**Brief:** "[Facebook-f] (222, 2159)" appears in one line of the listing below; retype that line and every later line exactly, stopping at the end, and nothing else.

BEGIN Data for this task

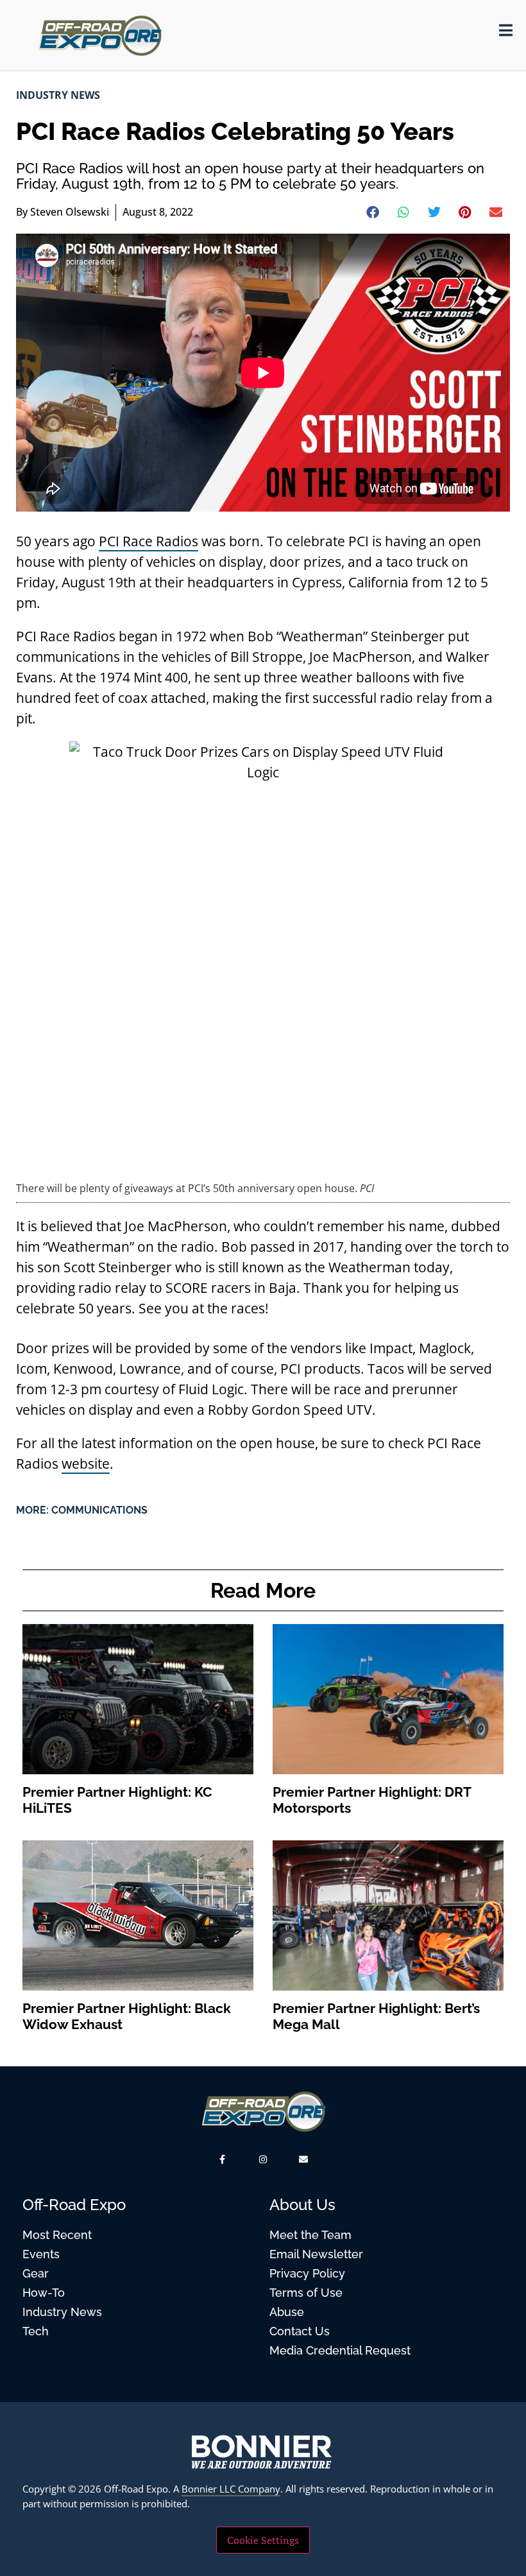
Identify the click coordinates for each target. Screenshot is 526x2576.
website (86, 1464)
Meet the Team (310, 2235)
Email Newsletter (316, 2254)
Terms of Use (306, 2292)
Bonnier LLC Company (231, 2488)
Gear (35, 2273)
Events (41, 2254)
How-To (43, 2292)
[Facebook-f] (222, 2159)
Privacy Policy (307, 2273)
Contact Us (299, 2331)
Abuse (286, 2312)
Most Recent (57, 2235)
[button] (373, 212)
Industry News (58, 95)
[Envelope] (303, 2159)
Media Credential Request (340, 2350)
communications (99, 1510)
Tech (35, 2331)
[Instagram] (262, 2159)
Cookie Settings (263, 2540)
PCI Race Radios (148, 541)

END Data for this task

**Result of the exercise:**
[Facebook-f] (222, 2159)
Privacy Policy (307, 2273)
Contact Us (299, 2331)
Abuse (286, 2312)
Most Recent (57, 2235)
[button] (373, 212)
Industry News (58, 95)
[Envelope] (303, 2159)
Media Credential Request (340, 2350)
communications (99, 1510)
Tech (35, 2331)
[Instagram] (262, 2159)
Cookie Settings (263, 2540)
PCI Race Radios (148, 541)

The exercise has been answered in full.